„Fieberkontrollen am Airport machen zurzeit keinen Sinn“
Zweieinhalb Jahrzehnte leitete Heiko Schneitler das Düsseldorfer Gesundheitsamt und bei der Eindämmung der Schweinegrippe vor fast elf Jahren war der Internist im Düsseldorfer Stadtgebiet so erfolgreich, dass ihm der „Spiegel“eine eigene Geschichte widmete. Damals blieb es in der Landeshauptstadt bei rund 2000 Infektionen, bezogen auf die Einwohnerzahl war das ein sehr geringer Wert.

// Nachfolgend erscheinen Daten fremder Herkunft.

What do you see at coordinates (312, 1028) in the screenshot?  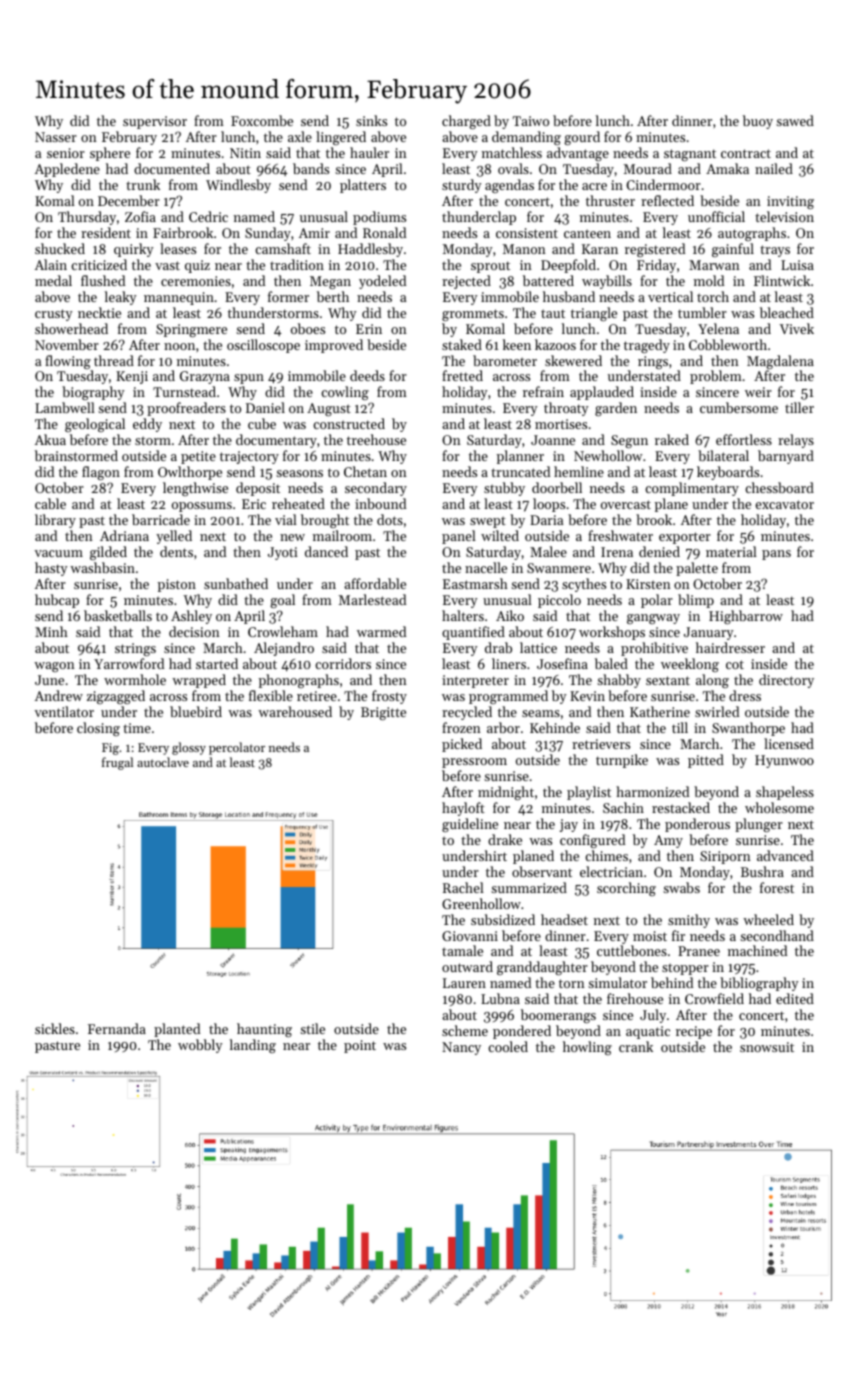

Und was sagt der Arzt, der heute als Gutachter unter anderem für Gerichte arbeitet, zum aktuellen Umgang mit dem Coronavirus? „Es gibt wichtige Unterschiede zur Schweinegrippe“, stellt er fest. So habe man damals die Zahl der Infizierten auch deshalb eindämmen können, weil bei allen Flügen aus Süd- und später auch Nordamerika die Körpertemperatur der Ankommenden noch im Terminal gemessen worden sei. „Das kann man heute so nicht wiederholen, weil es eine ganze Reihe von Corona-Infizierten gibt, deren Temperatur sich im Normbereich bewegt.“
Zur richtigen Strategie, um die Epidemie zumindest einzudämmen, gehört für den Experten, Verdachtsfälle möglichst getrennt voneinander zu überprüfen. Vorbildlich manage das aktuell die Stadt Münster. Dort sei in der Nähe einer Klinik ein Zelt aufgebaut worden, in das Menschen, die getestet werden, jeweils nur einzeln eintreten dürfen.
Diagnosezentren, in denen mehrere möglicherweise betroffene Menschen aufeinander treffen, findet er dagegen „problematisch“.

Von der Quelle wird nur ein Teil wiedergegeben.